Start of EXCERPTED DATA

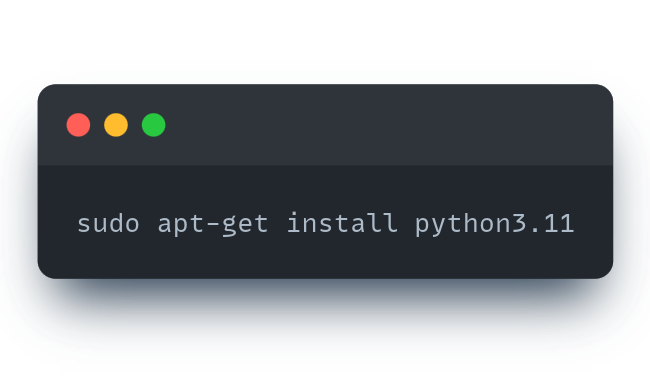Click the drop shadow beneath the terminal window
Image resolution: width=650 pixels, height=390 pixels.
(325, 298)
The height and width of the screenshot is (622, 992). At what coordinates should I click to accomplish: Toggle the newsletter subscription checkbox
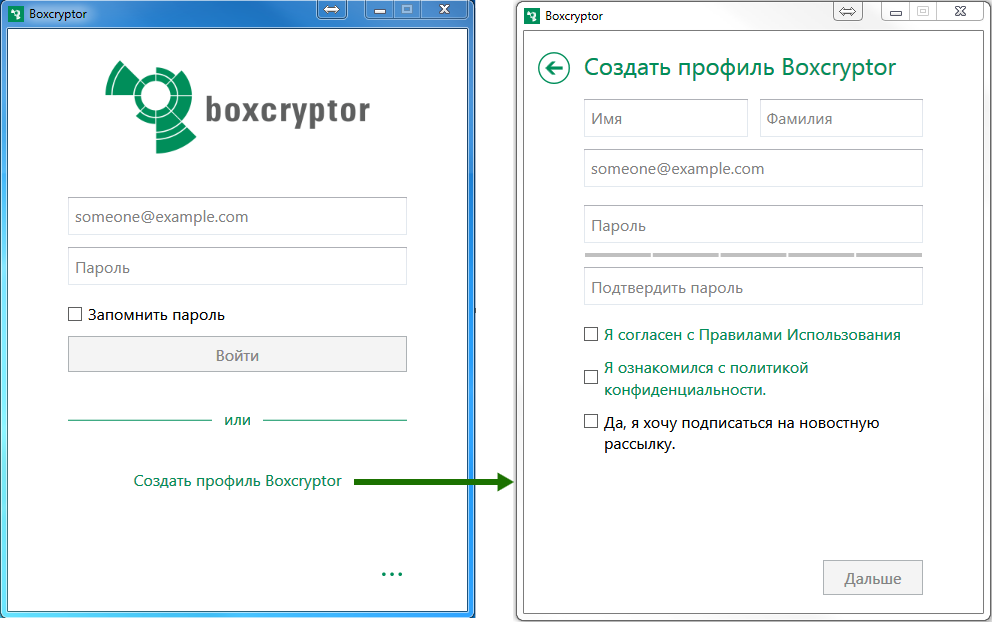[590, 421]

End of EXCERPTED DATA

PROBLEM REQUIREMENTS:
Change "newsletter" to "mailing list" in the items above and give them again with nothing else altered. Leave out the pictures.

ANSWER TO THE PROBLEM:
Click the drop shadow beneath the terminal window
Image resolution: width=650 pixels, height=390 pixels.
(325, 298)
The height and width of the screenshot is (622, 992). At what coordinates should I click to accomplish: Toggle the mailing list subscription checkbox
[590, 421]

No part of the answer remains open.